● Consignes des exercices:
**A)** Répondez brièvement à ces questions sur l'article consacré à la rentrée dans l'enseignement agricole :
(i) Combien de nouvelles classes les contrats territoriaux devaient-ils permettre d'ouvrir d'ici à 2030 ?
(ii) Quel diplôme la Loi d'orientation et d'avenir prévoyait-elle d'instaurer ?
(iii) Quel lycée agricole la mobilisation intersyndicale cherche-t-elle à sauver de la fermeture ?
**B)** Poursuivez l'article sur la rentrée dans l'enseignement agricole à partir de sa dernière phrase.

● Bloc de texte:
════

Enseignement Agricole : une rentrée “avec pas grand chose“ (SNETAP-FSU)
Paru dans Scolaire le mercredi 04 septembre 2024.
C'est une rentrée “avec pas grand chose“ pour l'enseignement agricole, déplore Frédéric Chassagnète mercredi 4 septembre dans un contexte d'attente de la nomination du premier ministre et de la formation d'un nouveau gouvernement.
Le co-secrétaire général du syndicat FSU des personnels de l'enseignement agricole public fait état d'une certaine “frustration“ de la profession, au regard d'un manque de “visibilité“ sur la question du budget 2025, une “situation déstabilisante“ face à laquelle, estime-t-il, “notre communauté devra être extrêmement soudée“.
Autre élément d'incertitude, la Loi d'orientation et d'avenir (LOA) qui a été votée par les députés avant de se retrouver, comme beaucoup de travaux parlementaires, suspendue. Si elle était “très très insuffisante“, souligne Laurence Deltraix, également co-secrétaire générale de l'organisation syndicale, “elle posait des lignes“. C'est notamment le cas avec la signature de contrats territoriaux destinés à soutenir 200 classes à faibles effectifs et à en ouvrir 100 nouvelles d'ici à 2030. Elle cite également la volonté d'augmenter le niveau de qualification des élèves avec l'instauration d'un diplôme de niveau bac+3. Une ambition de relever le défi du renouvellement des générations qui fait partie des préoccupations du ministre démissionnaire, reconnait-elle, seulement “sans loi c'est largement moins engageant“.
En cohérence avec cet enjeu, le SNETAP-FSU signale d'ailleurs la mobilisation intersyndicale pour empêcher la fermeture du lycée agricole de Velet (71), dans l'espoir de maintenir un “tissu“ de petits établissements dans des campagnes dont les habitants “se sentent délaissés“. Pour Frédéric Chassagnète, la disparition de ces services publics (comme la Poste), là où les jeunes sont peu mobiles, c'est “tourne(r) le dos à des campagnes vivantes“, alors que les dernières élections ont pu montrer une forte poussée du Rassemblement national. Dans cet objectif, un appel national (reprenant un amendement déposé par les écologistes lors du vote de la LOA à l'assemblée) devrait être lancé pour demander un moratoire sur l'ensemble des fermetures des établissements agricoles jusqu'en 2030.

════

● Données fournies:

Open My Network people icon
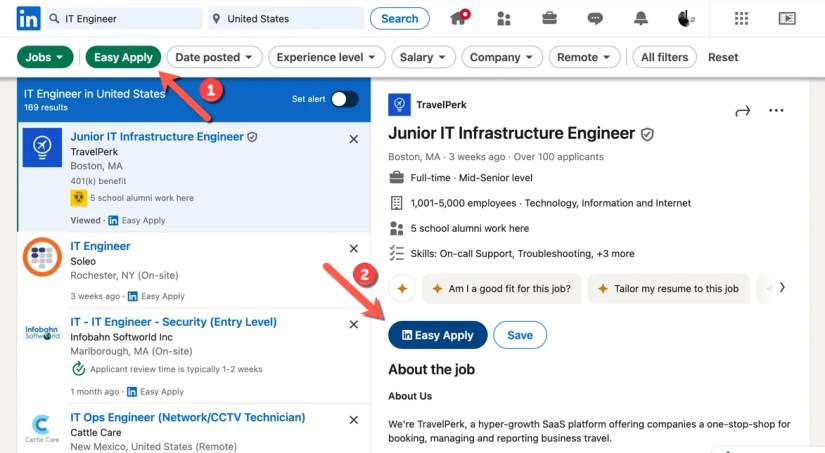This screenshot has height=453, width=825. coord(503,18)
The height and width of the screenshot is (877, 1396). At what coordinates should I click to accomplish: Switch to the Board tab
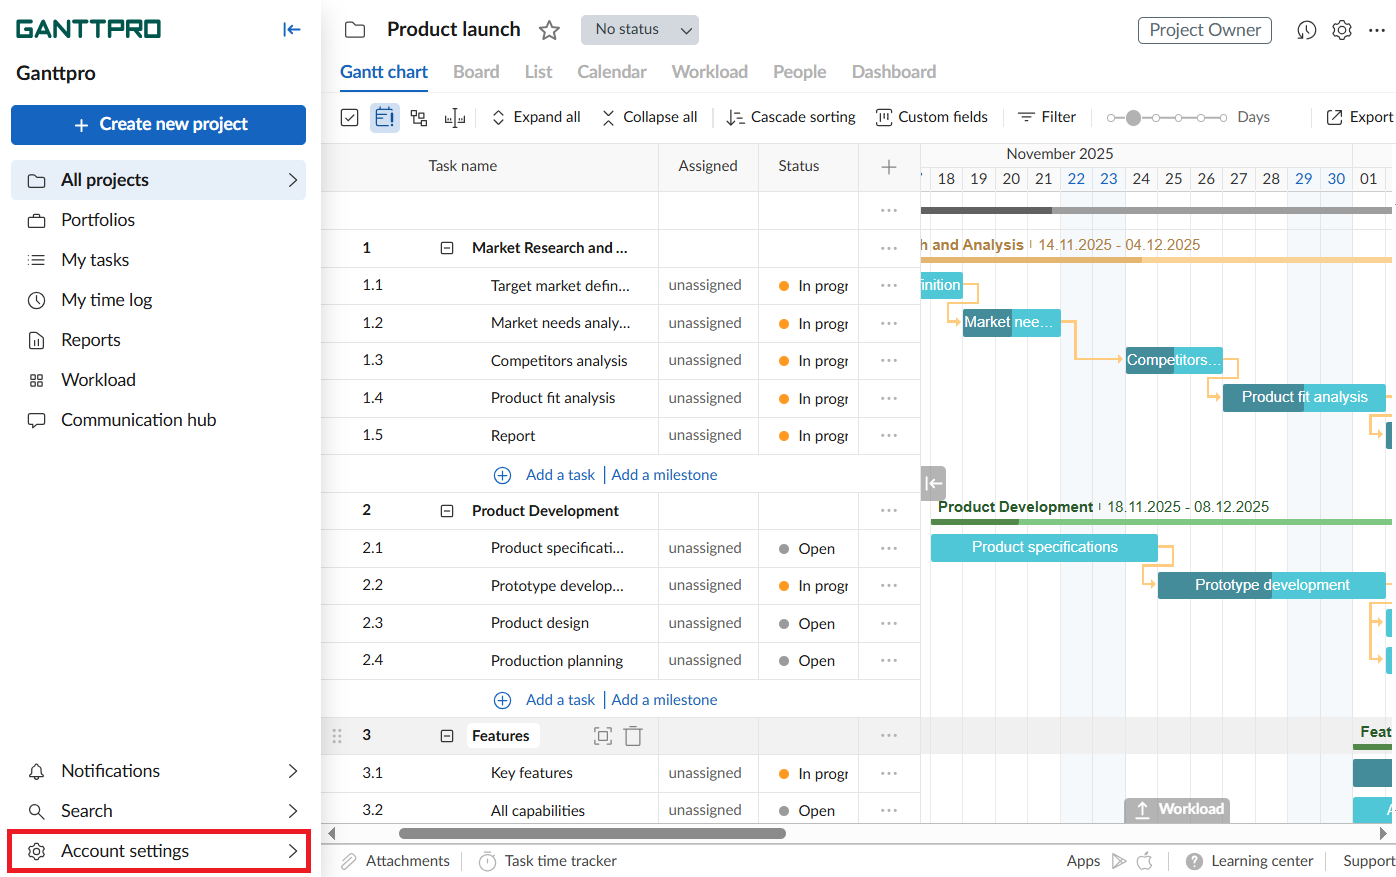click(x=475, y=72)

════

● Corrigé des exercices:
**A)**
(i) 100 nouvelles classes.
(ii) Un diplôme de niveau bac+3.
(iii) Le lycée agricole de Velet (71).

**B)**
La crainte de fermeture est également aggravée en raison de fortes difficultés financières dans certains établissements de l'enseignement agricole, dues à des “objectifs économiques“ à tenir du fait de leur statut d'exploitations agricoles. Le SNETAP-FSU souhaiterait que les unités économiques de production deviennent des unités “pédagogiques“, ce qui implique des moyens pour assurer leur développement, mais aussi de favoriser l'accompagnement pédagogique en transformant le statut des ouvriers (de droit privé) en statut public.
La rentrée scolaire, c'est également la mise en place du “Choc des savoirs“ auquel le syndicat FSU s'oppose (de même que pour le Pacte enseignant), lui préférant un “Choc des moyens“ alors que “l'austérité budgétaire annoncée dans les lettres plafonds“ serait plutôt le symbole d'une forme de “faillite“ avec des “répercutions très concrètes“ dans les établissements agricoles. Par exemple, les crédits de remplacement des enseignants seraient “déjà quasiment épuisés à ce jour“ (parmi les postes vacants, 30 % le seraient toujours en cette rentrée), tandis que certaines classes “ne pourront pas être dédoublées“ en raison d'enveloppes contraintes. D'autant que cette faillite, poursuit Laurence Deltraix, est également administrative, “fruit d'une longue période de suppression d'emplois, y compris dans certains services du ministère“ entaînant des difficultés, comme pour l'écriture d'un nouveau cadre d'emploi pour les AESH.
Si l'expérimentation des “prépa-lycées“, mesure emblématique du Choc des savoirs, débute dans les lycées gérés par l'Education nationale, ce ne serait pas le cas dans l'enseignement agricole, notamment en raison d'une “impréparation“ et d'un manque de moyens. Surtout, fait valoir Laurence Deltraix, “30 % à 50 % de jeunes en seconde dans les établissements agricoles n'ont pas le diplôme national du brevet : ça veut dire (si le dispositif perdure) qu'on dépouille nos classes“. La mesure (gelée) conditionnant l'entrée au lycée à l'obtention du DNB compliquant encore davantage l'équation.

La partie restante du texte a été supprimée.